Genetic targets help alcohol addiction, study finds
Alcoholics who are tested for genotype specificity prior to receiving ondansetron may have significantly improved outcomes, according to a report published in the March 2011 issue of American Journal of Psychiatry.
In a double-blind controlled trial, a cohort of 283 people with alcohol addiction were randomized by their specific genotype of the serotonin transporter gene: the 5'-regulatory region of the 5-HTT gene (LL/LS/SS) and a polymorphism in the 3'-untranslated region. Study subjects were given either ondansetron (4 μg/kg twice daily) or placebo for 11 weeks, and also received cognitive behavioral therapy. People with the LL genotype who received ondansetron reported a lower mean number of drinks per drinking day (-1.62) and a higher percentage of days abstinent (11.27%) than participants who received placebo. Individuals with non-LL genotype patterns receiving ondansetron responded less favorably than the LL group.
Results from this investigation demonstrate the direct relationship of an alcohol addiction patient's genetic profile and his/her ability to respond to therapy. Based on the results of their study, investigators "propose a new pharmacogenetic approach using ondansetron to treat severe drinking and improve abstinence in alcoholics."

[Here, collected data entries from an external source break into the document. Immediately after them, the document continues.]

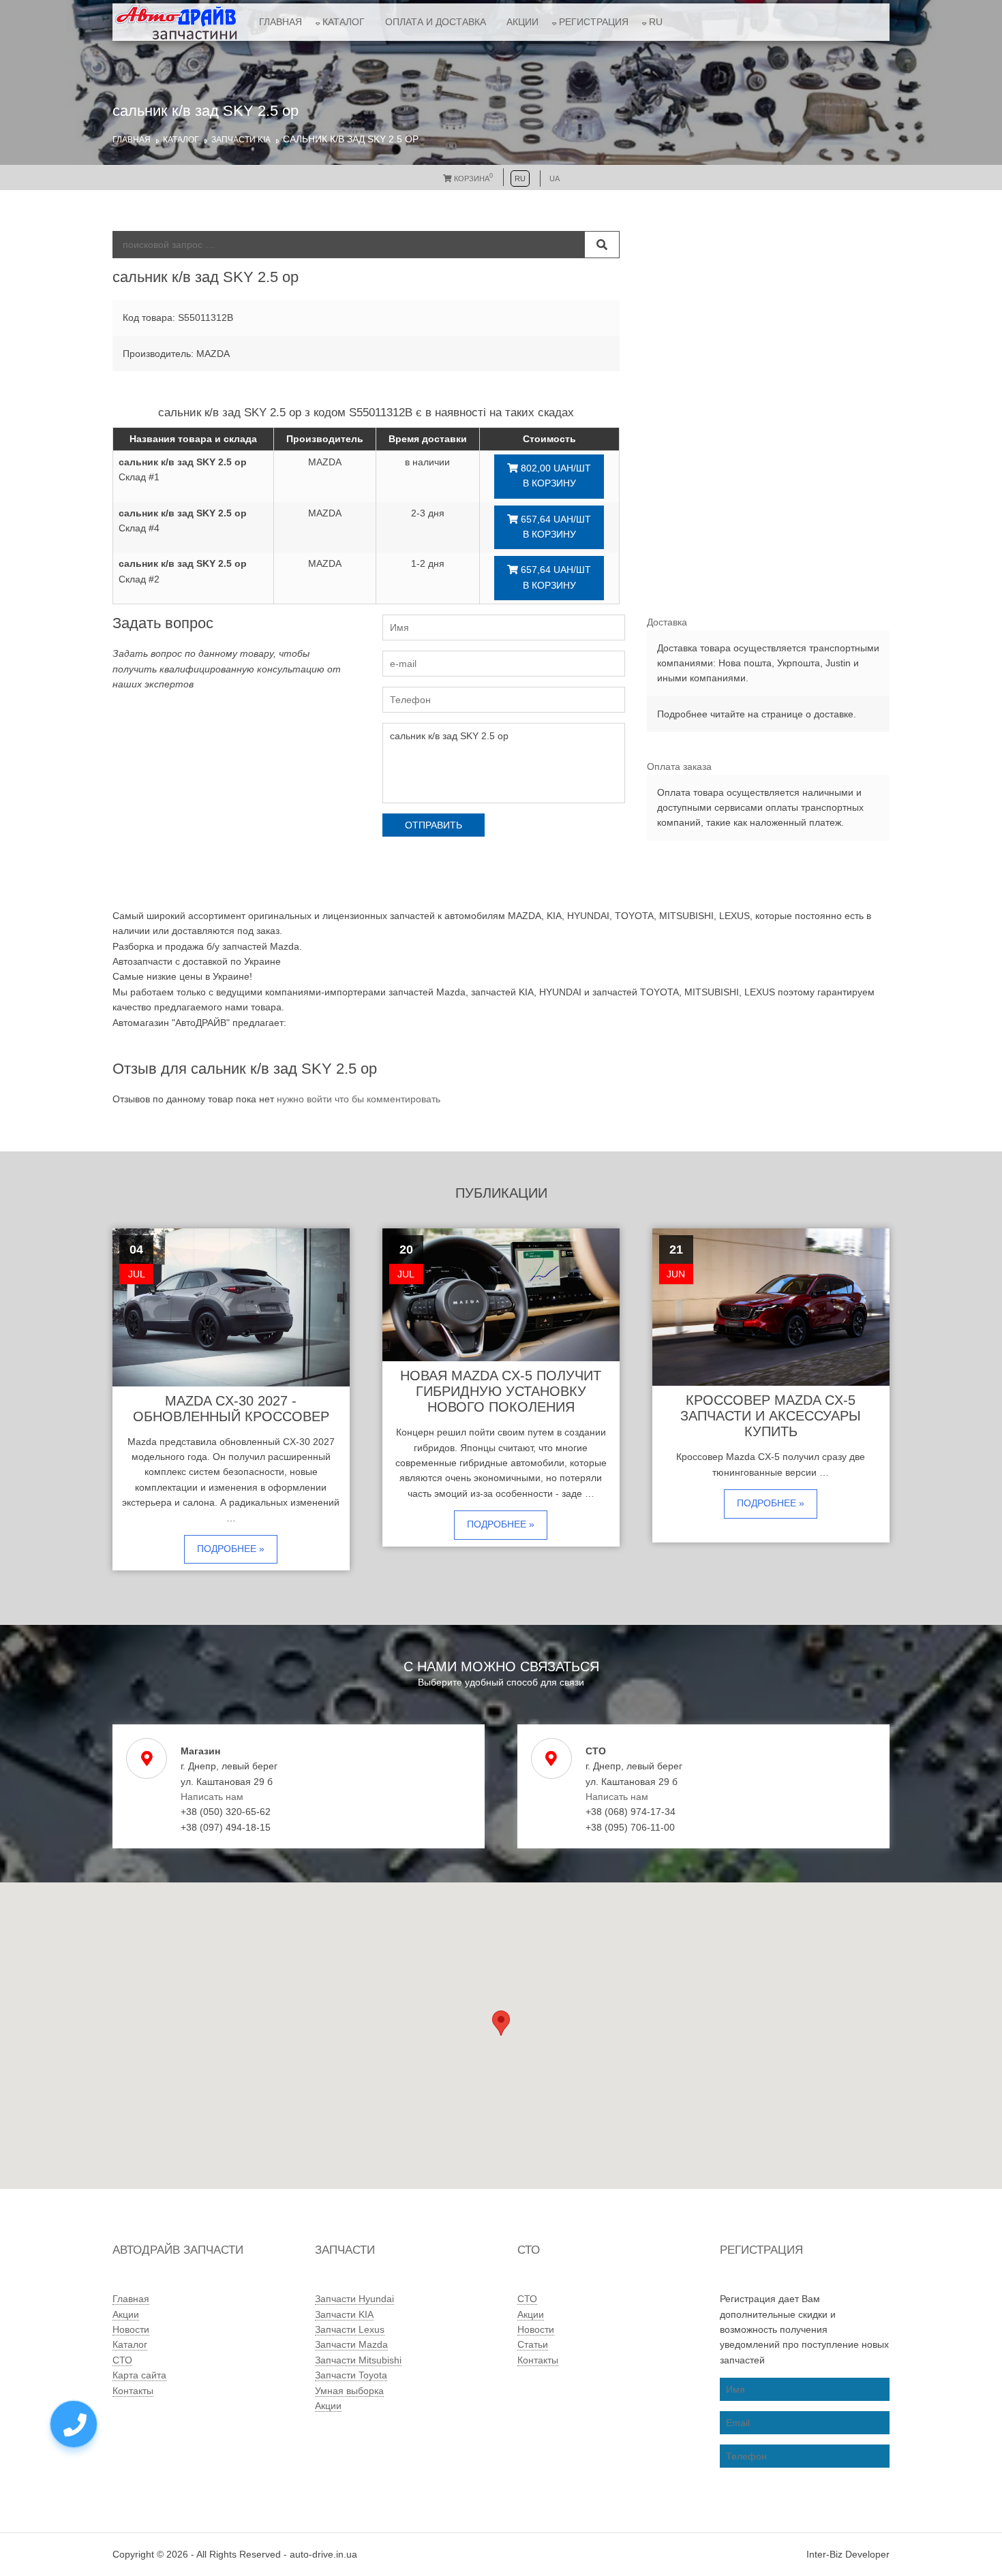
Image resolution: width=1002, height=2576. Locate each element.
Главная (280, 21)
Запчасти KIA (241, 139)
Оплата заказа (679, 766)
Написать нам (212, 1796)
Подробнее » (230, 1548)
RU (656, 21)
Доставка (667, 622)
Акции (522, 21)
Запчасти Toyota (351, 2375)
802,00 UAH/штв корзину (554, 475)
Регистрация (593, 21)
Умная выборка (349, 2390)
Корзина (472, 178)
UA (554, 178)
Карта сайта (139, 2375)
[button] (501, 2023)
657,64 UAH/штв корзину (554, 527)
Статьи (532, 2344)
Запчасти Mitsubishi (358, 2360)
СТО (122, 2360)
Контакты (132, 2390)
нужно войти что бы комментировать (358, 1098)
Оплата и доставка (435, 21)
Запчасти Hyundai (354, 2298)
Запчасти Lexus (349, 2329)
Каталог (343, 21)
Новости (130, 2329)
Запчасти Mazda (351, 2344)
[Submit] (602, 245)
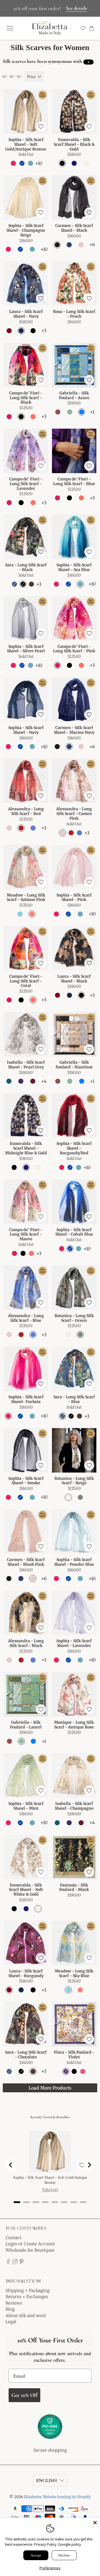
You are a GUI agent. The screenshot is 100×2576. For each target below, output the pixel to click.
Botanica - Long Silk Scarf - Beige (74, 1481)
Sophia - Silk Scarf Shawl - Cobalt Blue (74, 1232)
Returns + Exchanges (27, 2296)
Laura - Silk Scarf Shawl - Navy (26, 314)
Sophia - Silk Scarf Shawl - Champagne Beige (25, 230)
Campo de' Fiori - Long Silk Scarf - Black (25, 398)
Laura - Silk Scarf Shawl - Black (74, 979)
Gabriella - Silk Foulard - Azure (74, 395)
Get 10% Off (24, 2395)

The study further confirms the benefits of genetic targeting for drug therapies, according to lead investigator Bankole A. Johnson, MD, PhD, DSc, chairman of the department of psychiatry and neurobehavioral sciences at the University of Virginia School of Medicine, Charlottesville, Va.
"One side of targeting treatment is tailoring the efficacy of response, that is, giving medicine to people who respond to the medication. The other side of this approach is to have no side effects and no adverse events," said Dr Johnson.
From a payer perspective, Dr Johnson said, "Even if you look at the most successful psychiatric drugs, not much more than half of the people taking a medicine, sometimes less than that, respond to it. This is a huge waste in medical costs, hospital costs, drug expense, and it doesn't help patients."
Johnson BA, Ait-Daoud N, Seneviratne C, et al. Pharmacogenetic approach at the serotonin transporter gene as a method of reducing the severity of alcohol drinking. Am J Psychiatry. 2011;168:265–275.